**Source:**

────────────────

After being whomped by North Carolina State, Georgia Southern (a 144-100 loser) and South Florida (lower by 125-88) had every reason to tell the Wolfpack "We can't go on meeting like this." Southern Coach J.E. Rowe, who felt the Pack deserved its No. 6 ranking in the wire-service polls, said, "I'd rate them right behind the Lakers, Bucks, Celtics, UCLA and a couple of others." Leading point getters for the North Carolinians in the two games were sophomore David Thompson (70) and 7'4" Center Tom Burleson (50).

North Carolina got 28 points from sophomore Donald Washington to drub Dartmouth 128-86, but Washington broke a bone in his left foot as the Tar Heels struggled to beat Virginia Tech 96-82.

"That's going to be a great team. They're quicker than anyone we've seen in a long time." That was South Carolina Coach Frank McGuire's opinion—not about one of the top 20 teams in the nation or a fallen power on the rise again, but about Nevada at Las Vegas, a team with an 0-3 record. As good as Nevada may be, Coach John Bayer is operating like a high roller by testing his youngsters against a brutal schedule. Last week his boys lost to the Gamecocks 76-49 and to Texas Tech 67-53. The week before they lost to Southwestern Louisiana, and this week they face Oral Roberts and Hawaii. Such scheduling is enough to make even Bayer reach for an aspirin. Meanwhile, South Carolina further proved it was no slouch, beating Michigan State 83-64.

────────────────

**Supplied material:**
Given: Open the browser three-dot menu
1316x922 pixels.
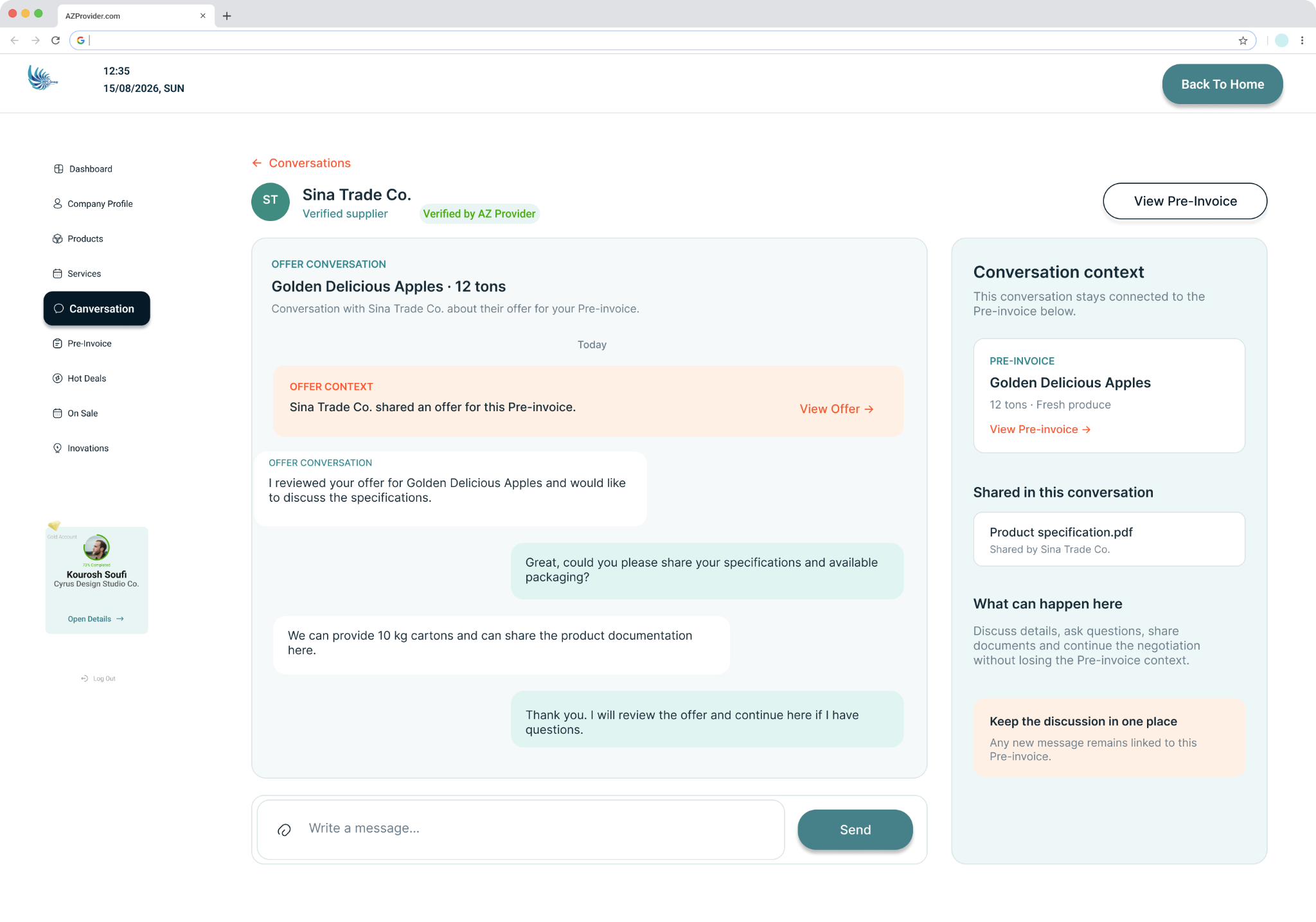Looking at the screenshot, I should (1302, 40).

────────────────

**Task details:**
Continue the college basketball roundup above from where it stops.

**Written response:**
Southwestern Louisiana flew past Pan American 111-77 and cavorted its way to the Bayou Classic title at home by disposing of St. Joseph's 85-74 and Marshall 98-84. Even more impressive than the wins was Dwight Lamar, who curbed his gunning (he had a mere 89 points in three games) to devote more time to much-needed playmaking.

Succumbing to Virginia were VMI (85-67) and, after three straight wins, Wake Forest (75-62). Clemson had hopes when it took on Furman, but Tiger optimism was cast away as quickly as stale turnovers, 41 stale turnovers in fact, as they lost 83-69.

Florida State had little difficulty squelching Eastern Kentucky 87-70 or Biscayne 97-62 as Lawrence McCray scored 40 points.